A two site EIA is able to differentially detect hCG up to 5mIU/ml (1.7ng/ml) with a 'two-step' assay. The assay can be performed as a 'tow-step' assay or reduced to a 'one step' procedure with coincubation of a sample and conjugate. A two site EIA is able to perform the differential detection of whole-hCG in the presence of its subunits and other glycotropic hormones (hTSH, hFSH). This assay system showed some crossreactivity with hLH (7.8% for a 'two-step' assay and 13% for a 'one-step' assay).
인체 융모성 성선 자극 호르몬 (human chorionic gonadotropin;hCG) 은 태반의 영양 배엽 세포에서 분비되는 당단백질 호르몬으로서 두개의 subunits (α와 β)가 비공유 결합으로 결합되어 있다.

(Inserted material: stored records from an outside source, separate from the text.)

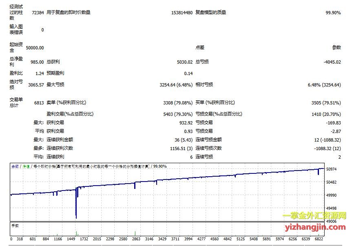Screen dimensions: 352x246
Task: Select the 总净盈利 value 985.00
Action: [x=37, y=62]
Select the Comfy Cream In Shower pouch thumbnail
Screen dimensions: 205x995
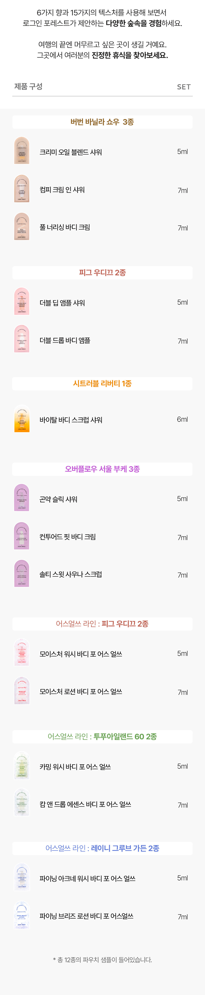[x=22, y=188]
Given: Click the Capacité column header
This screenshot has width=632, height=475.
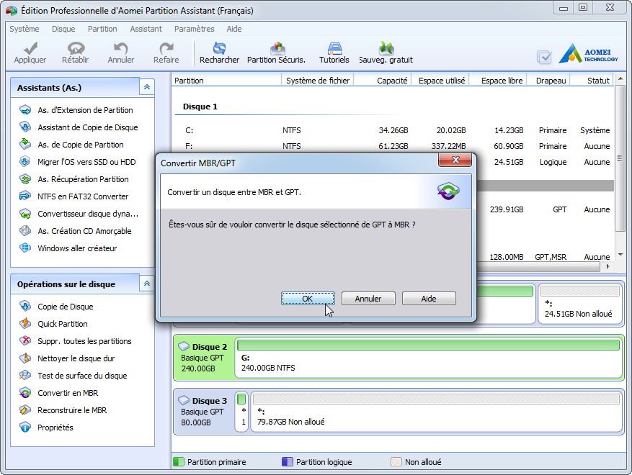Looking at the screenshot, I should click(391, 81).
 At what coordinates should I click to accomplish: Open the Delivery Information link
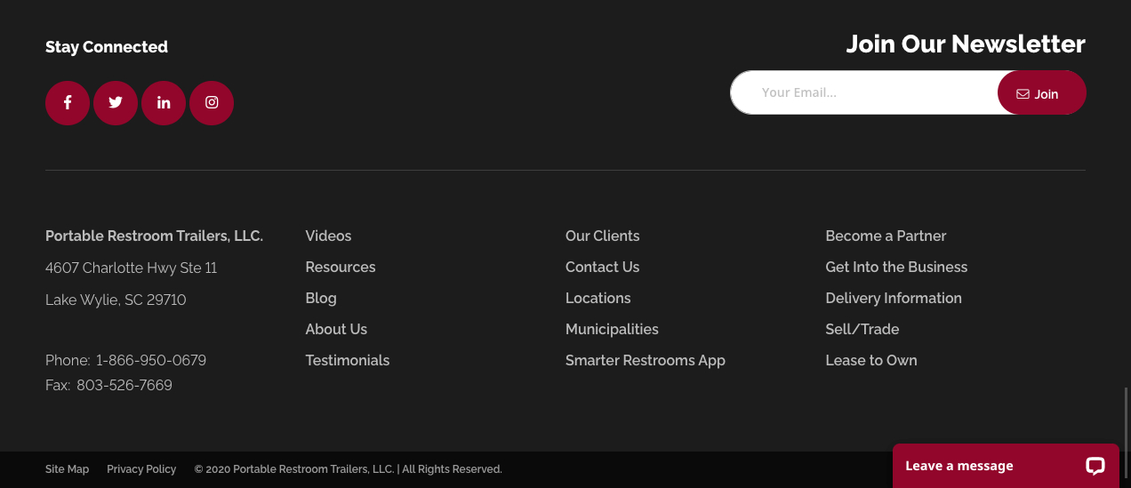click(894, 298)
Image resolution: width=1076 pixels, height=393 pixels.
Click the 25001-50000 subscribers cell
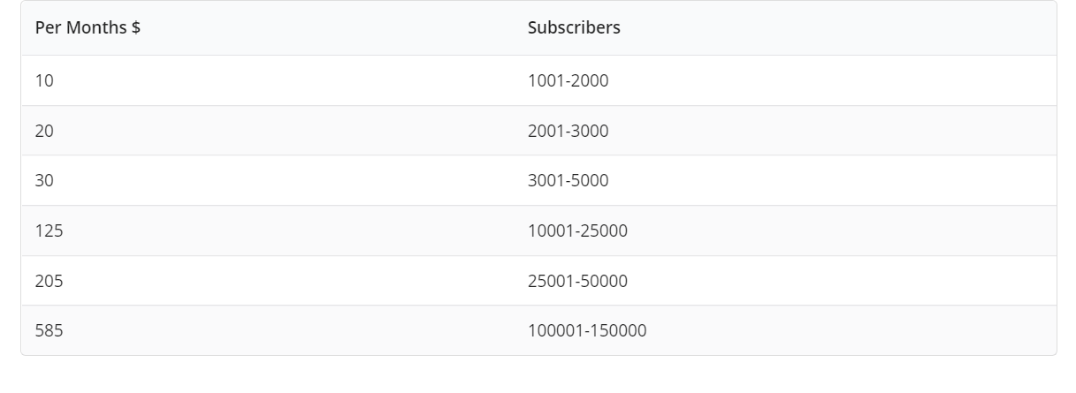tap(577, 281)
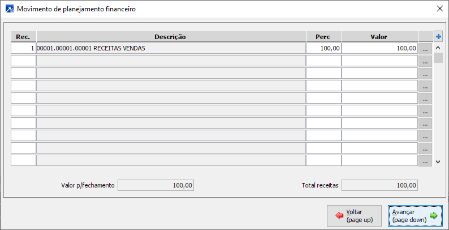Close the Movimento de planejamento financeiro window

[439, 9]
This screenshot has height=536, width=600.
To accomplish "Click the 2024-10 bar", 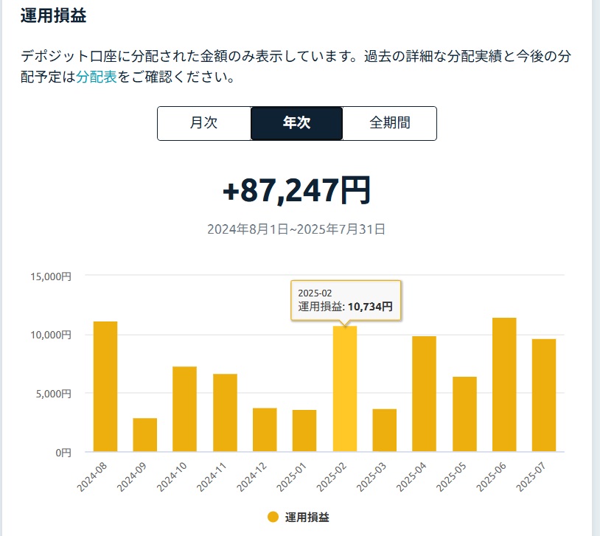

Sigma사에서 구입한 인체 융모성 성선 자극 호르몬을 Gel(Sephadex G-150)에 여과시켜 얻은 정제된 whole-hCG 를 8M 의 Urea로 처리하여 2개의 subunits를 이온교환 크로마토그라피를 이용하여 분리하였다. 두 번째 분획을 β-hCG 로 사용하였고, 첫 번째 분획을 다시 Gel(Sephadex G-75)에 여과시켜 두 번째 분획을 α-hCG로 사용하였다.
본 실험실에서는 α-hCG 와 β-hCG에 대한 단일클론항체를 이용하여 인체 융모성 성선자극 호르몬의 측정을 위한 샌드위치 효소 면역 측정법을 개발하였다.

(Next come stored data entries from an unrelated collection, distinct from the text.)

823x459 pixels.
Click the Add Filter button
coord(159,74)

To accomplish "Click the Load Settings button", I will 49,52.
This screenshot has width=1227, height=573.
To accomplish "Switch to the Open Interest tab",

β-hCG 에 대한 단일클론항체와 코끼의 항체로써 microtiter plates 를 coating 하였으며 w-hCG 만을 측정하기 위하여 α-hCG에 대한 단일클론항체 (C10c.14)에 alkaline phosphatase를 결합시켜 항체-효소 복합체를 만들었다. β-hCG에 대한 단일클론 항체 (Kw), α-hCG에 대한 단일클론항체 (C10c.14) 와 코끼의 항 β-hCG는 친화성 크로마토 그라피를 통하여 분리하였다. 분리한 항체는 whole-hCG 와 그 subunits 들과의 반응성을 간접적인 효소 면역측정법(Indirect ELISA) 으로 조사하여 보았을 때 단일클론 항 β-hCG(Kw) 는 β-hCG 와 whole-hCG에 강하게 반응하였으며 α-hCG와는 낮은 반응성을 보였고, 단일클론 항 α-hCG(C10c.14) 는 특이하게 α-hCG와 whole-hCG 에 반응하였으나 β-hCG 와 반응성은 무시할 정도로 낮았다. 샌드위치 효소면역 특정법을 이용하면 토끼의 항 β-hCG는 w-hCG와 반응하였으나 α-hCG와 β-hCG 와의 반응성은 무시할 정도였다. 본 실험에서 사용한 샌드위치 효소면역 측정법으로는 w-hCG를 최소 5mIU/ml(1.7 ng/ml) 까지 선별적으로 측정할 수 있었다. 이러한 측정법은 분석 시간을 단축시키기 위해 샘플과 항체-효소 접합체를 동시에 incubation 하는 1단계 과정으로도 수행할 수 있었다. 본 실험에서 사용한 샌드위치 효소면역 측정법으로는 hCG 의 subunits 와, 인체 여포 자극 호르몬, 인체 갑상선 자극호르몬과의 교차반응 없이 w-hCG를 선별적으로 측정할 수 있었으며 인체 황체화 호르몬에는 약간의 교차 반응을 보였다 (7.8% for a $\underline{two-step}$ assay and 13% for an $\underline{one-step}$ assay).